Cuando conocí, en diciembre de 1988, a la que sería mi esposa francesa, no tardé en contarle mi experiencia con “La guerra de los botones”. Pienso que fue ella quien me reveló la existencia de la novela que inspiró a Yves Robert. Que yo sepa, la película no volvió a ser proyectarse en Cuba, pero en su país de origen es obra de culto, y durante mi primer viaje a Francia, a fines de 1989, no me resultó difícil hallarla en un cine del Barrio Latino. El mal francés que yo hablaba en la época no me impidió revivir las impresiones de mi primer encuentro con el excelente filme de Robert, pero cuando compré la novela debí rendirme ante mi incapacidad para sortear los escollos de un lenguaje plagado de regionalismos, expresiones obsoletas o mal escritas según la calamitosa ortografía de niños campesinos del Franco Condado casi un siglo antes). No me resultó más fácil la lectura en el ejemplar de 1984 de la traducción de Anaya, que conseguí en la librería hispánica de Río de Janeiro, pues aunque el traductor se ufana de haber encontrado “el equivalente más adecuado… en nuestro idioma”, lo que hizo fue volcar la prosa de Pergaud en un molde peninsular que me supo todavía más rancio.     

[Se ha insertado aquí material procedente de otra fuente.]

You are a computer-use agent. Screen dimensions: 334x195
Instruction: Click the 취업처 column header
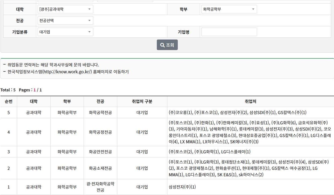(250, 101)
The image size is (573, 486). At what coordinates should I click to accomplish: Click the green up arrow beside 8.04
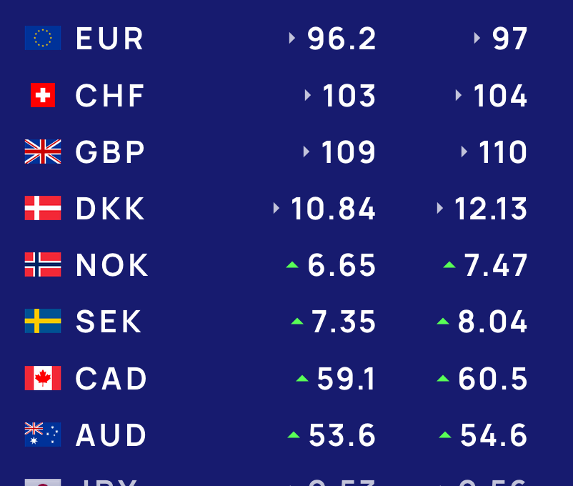443,321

Es por eso que tardé tantos años en terminar de leer “La guerra de los botones”. Solo cuando mi dominio del francés me permitió afrontar el texto original, pude disfrutar los indudables valores del estilo de Pergaud: la sutileza con que analiza el pasional mundo de los niños y el de sus adultos (padres, maestro, vecinos), conformista y prejuicioso, así como la inteligente parábola que hace el sensible autor de la guerra y del poder en su escala más cotidiana, doméstica, escolar y pueblerina. Fue en junio de 2015 (¡un siglo tras la muerte del autor) que leí, casi de un tirón, el tercio final de la novela, la cual gana en ritmo y eficacia hasta concluir con una frase a la que, pese a todas sus cualidades, la película de Yves Robert no supo consagrar: la lúcida y melancólica reflexión de La Crique, el más inteligente de la pandilla, quien anticipa el fin próximo de su propia infancia: “¡Y pensar que cuando crezcamos vamos a ser tan tontos como ellos!”



 


El tormento de Lebrac (foto del filme) lo convertí en la tortura de Telémaco, sin grandes cambios, como se ve



Mi colega y amigo mexicano Alejandro Sandoval me ha confesado que él también es un gran admirador de “La guerra de los botones” y se ha empeñado en conseguir que algún editor publique su propia traducción. Persuadido de que ni siquiera una traducción actualizada puede hacer que los jóvenes actuales amen la vieja novela de Pergaud, yo acaricio otro proyecto, escribir “Mi guerra de los botones”, una novela en que combinaría la historia original, la película de 1962 y mis propias inquietudes literarias en los tiempos en que los ardores de la adolescencia comenzaban a quemar la leña verde de mi infancia.

Pero… ¿saldré victorioso de tal batalla… si alguna vez la emprendo?